Kingston, Jamaica — 27 March 2024
The Housing Agency of Jamaica has committed to delivering 10,000 housing solutions over a four-year period ending in the late 2020s, operating alongside the National Housing Trust as a complementary vehicle for the government’s housing programme. For the 2025-26 fiscal year, the HAJ plans to commence construction on 795 units and deliver 563 solutions to the market, while also handing over 208 land titles to improve access to homeownership for lower-income groups and informal settlers. The 2026-27 ambition is more substantial: 2,134 housing starts across four parishes, with St. James receiving the largest allocation of 1,542 units, St. Catherine 310 units, Trelawny 210 units, and St. Andrew 72 units.
The HAJ serves a slightly different market segment from the NHT. While the NHT operates primarily as a mortgage lender with a significant direct development programme, the HAJ focuses on developing and delivering housing solutions — particularly for lower-income households who may not qualify for NHT loan products at standard terms. The HAJ’s strategic vision includes improving the affordability of housing units, upgrading infrastructure in marginalised communities, and increasing the issuance of land titles — a mandate that places it at the intersection of housing delivery, community development, and land tenure formalisation.
Edmund Ridge: A Model for Mixed-Income Housing
The Edmund Ridge project stands as the HAJ’s flagship demonstration of what its housing model can deliver. With 739 units in various phases of planning and construction, Edmund Ridge is designed to house a deliberately mixed population: tourism workers, taxi operators, craft market vendors, and other persons whose income profiles do not neatly fit the formal employment categories that the NHT’s contribution-based system serves best. The project reflects an understanding that Jamaica’s housing need is not limited to formal sector employees, and that the gig workers, self-employed operators, and informal sector participants who constitute a significant portion of the Jamaican workforce also need and deserve access to affordable formal housing.
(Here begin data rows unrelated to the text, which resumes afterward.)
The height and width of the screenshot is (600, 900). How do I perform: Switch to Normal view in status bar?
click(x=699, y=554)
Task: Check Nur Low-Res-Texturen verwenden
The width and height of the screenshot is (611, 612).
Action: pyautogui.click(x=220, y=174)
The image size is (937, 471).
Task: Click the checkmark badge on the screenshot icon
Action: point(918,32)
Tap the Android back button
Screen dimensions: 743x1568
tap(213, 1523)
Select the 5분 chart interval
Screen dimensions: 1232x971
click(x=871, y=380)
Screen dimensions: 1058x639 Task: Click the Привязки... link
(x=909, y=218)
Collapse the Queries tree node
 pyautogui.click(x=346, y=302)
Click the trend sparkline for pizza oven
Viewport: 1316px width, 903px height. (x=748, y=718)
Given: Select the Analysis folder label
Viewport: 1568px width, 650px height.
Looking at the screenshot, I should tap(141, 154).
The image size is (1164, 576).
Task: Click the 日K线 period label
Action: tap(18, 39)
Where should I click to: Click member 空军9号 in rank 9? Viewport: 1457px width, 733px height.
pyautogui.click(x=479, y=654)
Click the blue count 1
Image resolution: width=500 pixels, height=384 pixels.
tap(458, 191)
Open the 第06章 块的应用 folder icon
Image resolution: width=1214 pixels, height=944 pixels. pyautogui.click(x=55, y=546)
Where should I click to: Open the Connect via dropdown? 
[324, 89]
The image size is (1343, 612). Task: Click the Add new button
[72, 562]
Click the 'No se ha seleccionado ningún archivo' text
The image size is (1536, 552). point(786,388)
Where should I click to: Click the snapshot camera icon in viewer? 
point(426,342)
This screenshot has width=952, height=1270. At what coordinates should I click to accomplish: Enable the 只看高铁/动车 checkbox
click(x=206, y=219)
The inclusion of tourism workers in Edmund Ridge’s target population is consistent with the broader policy recognition — visible also in the Negril tourism worker scheme and the Montego Bay worker housing initiatives — that Jamaica’s most economically productive sector is built on a workforce that cannot afford to live near its workplaces. Craft market vendors and taxi operators represent Jamaica’s enormous self-employed sector, whose members pay NHT contributions voluntarily at lower and less predictable rates than formal sector employees but who have legitimate housing need that the government’s programmes should address.
St. James as the Dominant HAJ Focus
The 2026-27 allocation of 1,542 HAJ housing starts in St. James — out of a total of 2,134 across all parishes — reflects both the scale of housing need in Montego Bay and the HAJ’s assessment that St. James can absorb new supply at the rate required. Montego Bay is Jamaica’s second largest city, the centre of the island’s most concentrated tourism economy, and a parish whose rapid economic growth has generated housing demand that the formal sector has consistently failed to satisfy. The HAJ’s commitment of 1,542 starts in St. James in a single fiscal year would represent a step-change in the parish’s formal housing delivery if fully executed.
“The HAJ’s 10,000-solution target over four years is serious and necessary,” said Dean Jones, Managing Director of Jamaica Homes. “The NHT and HAJ working together are the institutional backbone of Jamaica’s affordable housing delivery, and for that combination to work at the scale Jamaica needs, both agencies must operate at their stated targets. The Edmund Ridge model — designed explicitly for tourism workers and self-employed Jamaicans — is the right policy direction. Jamaica’s informal and semi-formal economy is large and its workforce deserves housing solutions designed for their income realities, not just for formal sector contributors.”
Title Issuance as a Housing Policy Tool
The HAJ’s target of 208 land title handovers in 2025-26 reflects the critical role that formal title plays in Jamaica’s housing ecosystem. A family that occupies its land informally — without a registered certificate of title — cannot access NHT or commercial mortgage financing to improve or purchase a home on that land. The title handover programme converts informal occupancy into formal ownership, unlocking the mortgage financing system for households that were previously excluded from it. Each of the 208 title handovers in 2025-26 is not merely a bureaucratic event — it is a family’s admission ticket to Jamaica’s formal housing and financial system.